El próximo miércoles se cumplirán exactamente dos años de la primera ronda de conversaciones en La Habana entre gobierno y las Fuerzas Armadas Revolucionarias de Colombia (FARC), Pero en lugar de conmemorar la ocasión destacando los avances en el proceso, como las partes muy probablemente tenían planeado, las conversaciones enfrentan su mayor crisis a la fecha.

La razón: la reciente captura de un general del ejército y dos acompañantes por parte del grupo guerrillero, el presidente Juan Manuel Santos suspendió las negociaciones  en la Habana, «hasta tanto no se aclare la situación y se liberen estas personas», Y ahora toda Colombia, y buena parte del mundo, se está preguntando qué otras consecuencias podría tener lo ocurrido en el noroccidental departamento de Chocó este domingo por la tarde.

Una rápida liberación del general Rubén Darío Alzate y sus acompañantes vendría a confirmar que la voluntad de paz de las FARC es real y hasta podría fortalecer el proceso, pero si algo llegara a pasarle al militar –el de más alta graduación jamás capturado por la guerrilla en más de 50 años de conflicto– Santos muy probablemente se vería obligado a cancelar definitivamente las conversaciones.

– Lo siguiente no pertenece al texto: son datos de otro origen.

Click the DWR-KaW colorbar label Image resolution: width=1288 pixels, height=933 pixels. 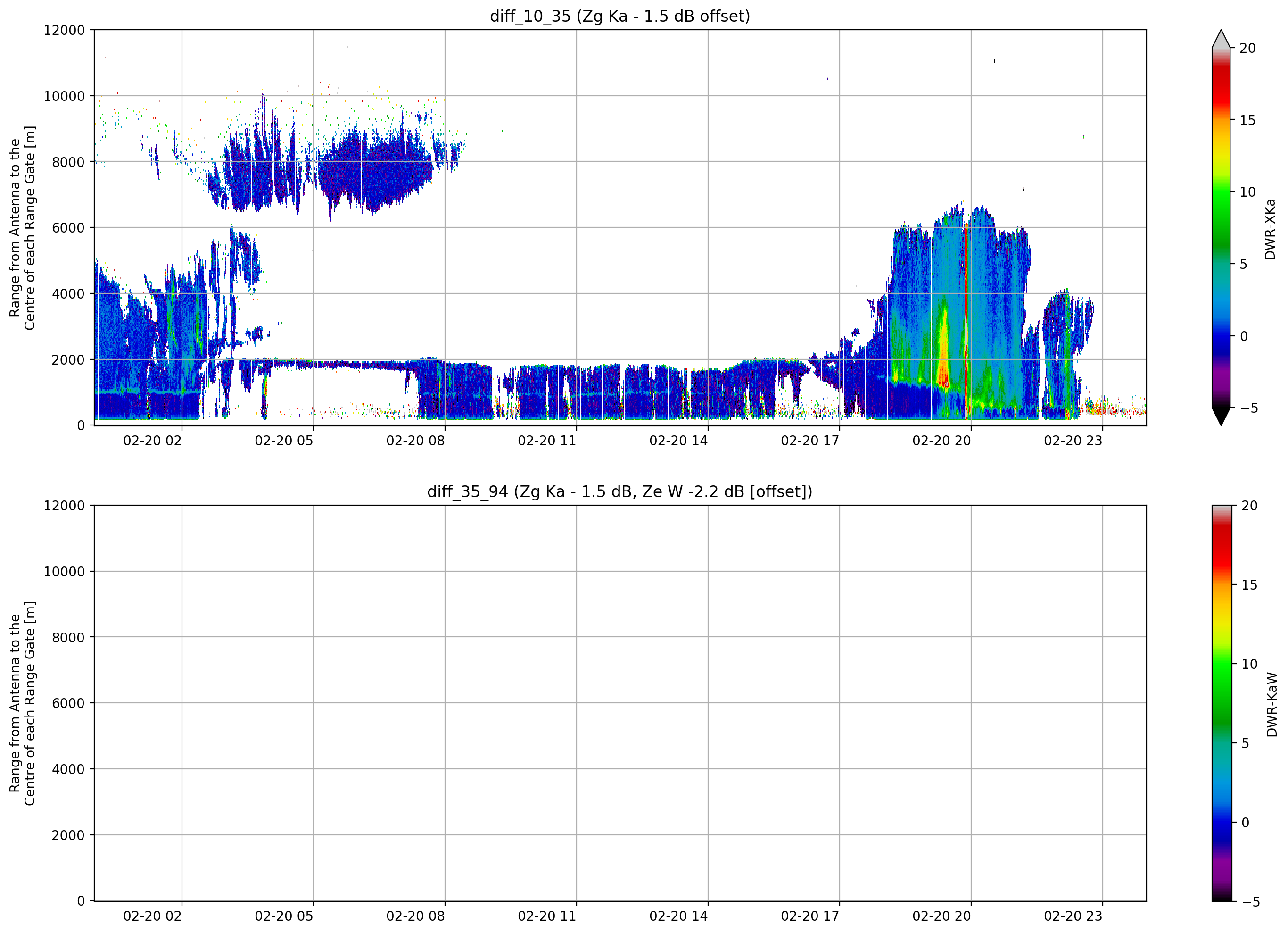[x=1271, y=705]
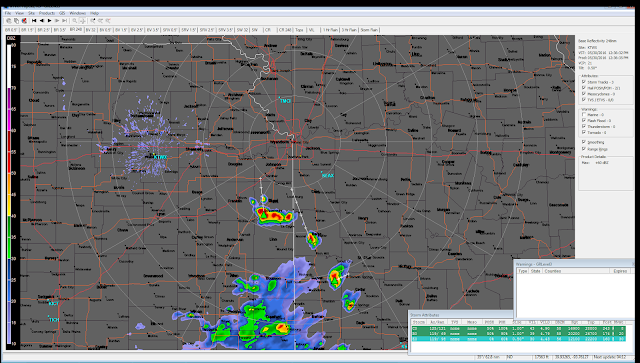
Task: Jump to the first animation frame
Action: [34, 20]
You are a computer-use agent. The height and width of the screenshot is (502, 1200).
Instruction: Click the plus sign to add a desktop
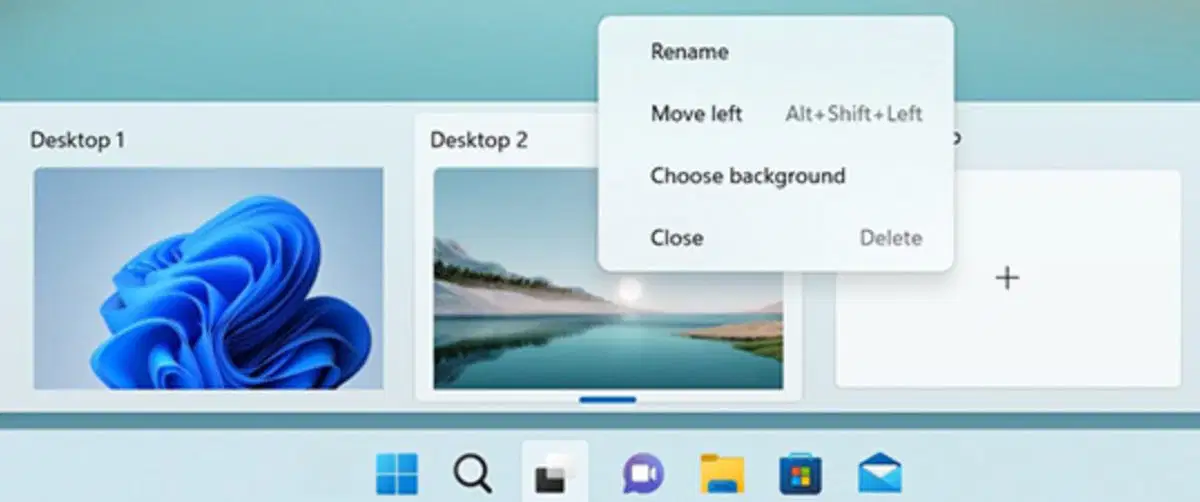point(1008,278)
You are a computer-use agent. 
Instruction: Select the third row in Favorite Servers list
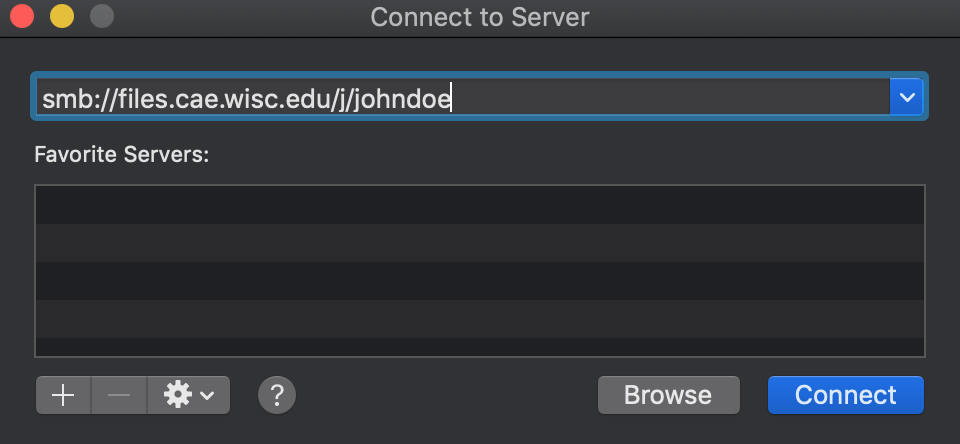point(480,281)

Cada día que pase Alzate en poder de los guerrilleros le meterá más presión a unas pláticas que han acercado a Colombia como nunca antes a  la posibilidad de una paz negociada, pero que siguen siendo vistas con mucho escepticismo por la mayoría de los colombianos.

Los llamados a suspender temporalmente las pláticas mientras las FARC no liberen a Alzate rápidamente se hicieron oír desde casi todos los sectores del espectro político una vez se confirmó la noticia, otras voces, sin embargo, insisten en que esto es una consecuencia de negociar en medio del conflicto y le están pidiendo al gobierno que acuerde una tregua bilateral.

La captura, retención o secuestro del general Alzate es sin lugar a dudas una verdadera bomba de tiempo y con cada hora y días que pase Colombia se alejará un poco más de la posibilidad de la paz hacia la trágica continuación de la guerra.